Here are also some speed stats for analyzing videos with ResNet-50, see https://www.biorxiv.org/content/early/2018/10/30/457242 for more details:

So, why use a ResNet-101 or even 152? if you have a much more challenging problem, like multiple humans dancing, this is a good option. You should then also set intermediate_supervision=True for best performance in the pose_config.yaml of that shuffle folder ( before you train). Note, for ResNet-50 this does NOT help, and can hurt.

When should I use a MobileNet?#

MobileNets are fast to run, fast to train, more memory efficient, and faster for analysis (inference) - e.g. on CPUs they are 4 times faster, on GPUs up to 2x! So, if you don’t have a GPU (or a GPU with little memory), and don’t want to use Google COLAB, etc, then these are a great starting point.

They are smaller/shallower networks though, so you don’t want to be pushing in very large images. So, be sure to use deeplabcut.DownSampleVideo on your data (which is frankly never a bad idea).

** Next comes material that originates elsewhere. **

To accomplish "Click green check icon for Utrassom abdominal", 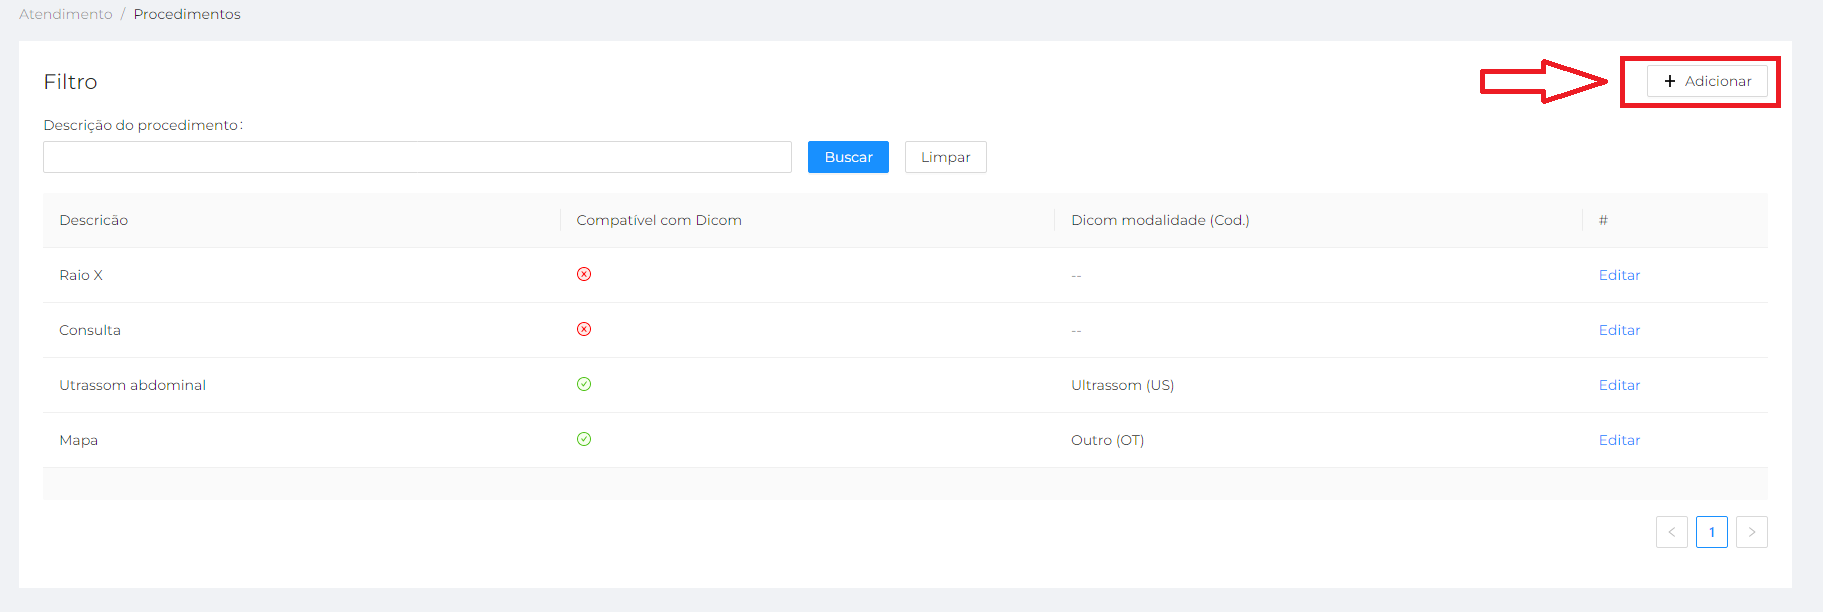I will [584, 384].
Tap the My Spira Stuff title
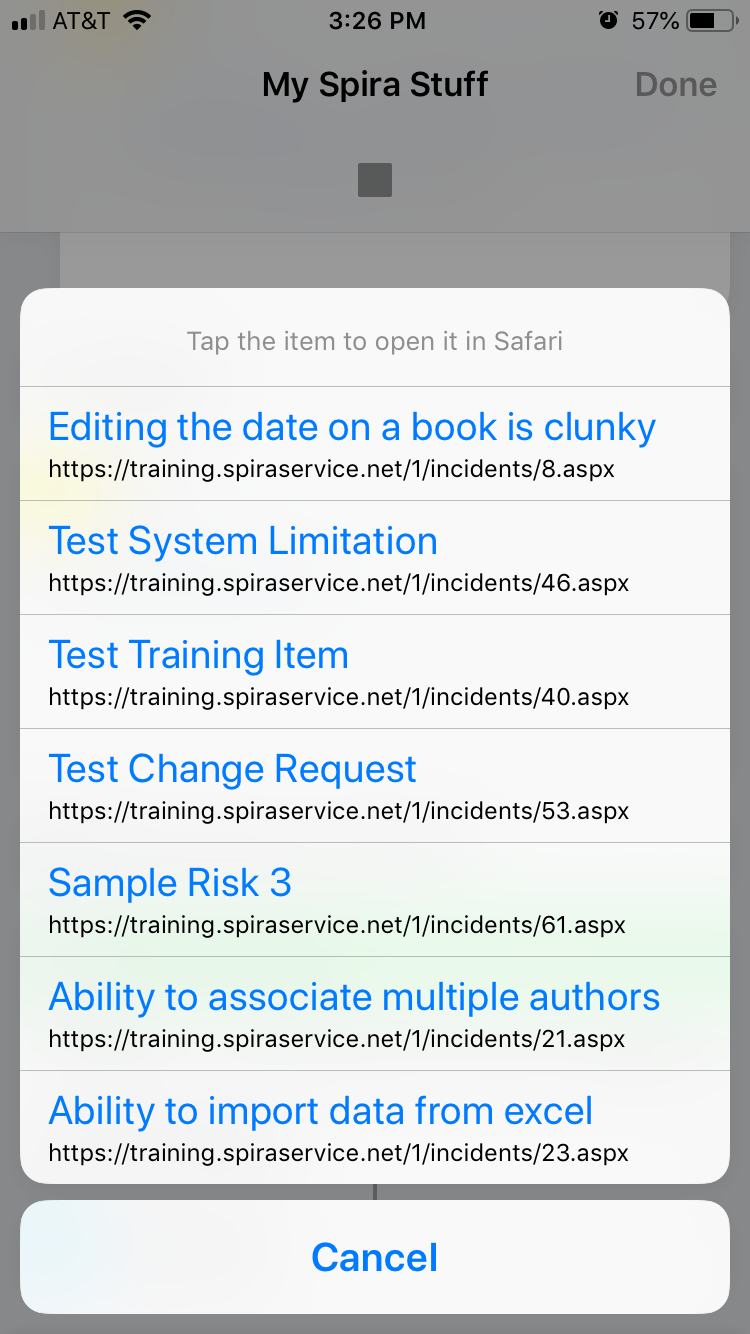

Additionally, these are good options for running on “live” videos, i.e. if you want to give real-time feedback in an experiment, you can run a video around a smaller cropped area, and run this rather fast!

So, how fast are they?

Here are comparisons of 4 MobileNetV2 variants to ResNet-50 and ResNet-101 (darkest red): read more here: https://arxiv.org/abs/1909.11229

When should I use an EfficientNet?#

Built with inverse residual blocks like MobileNets, but more powerful than ResNets, due to optimal depth/width/resolution scaling, EfficientNet are an excellent choice if you want speed and performance. They do require more careful handling though! Especially for small datasets, you will need to tune the batch size and learning rates. So, we suggest these for more advanced users, or those willing to run experiments to find the best settings. Here is the speed comparison, and for performance see our latest work at: http://horse10.deeplabcut.org

How can I compare them?#

Great question! So, the best way to do this is to use the same test/train split (that is generated in create_training_dataset) with different models. Here, as of 2.1+, we have a new function that lets you do this easily. Instead of using create_training_dataset you will run create_training_model_comparison (see the docstrings by deeplabcut.create_training_model_comparison? or run the Project Manager GUI - deeplabcut.launch_dlc()- for assistance.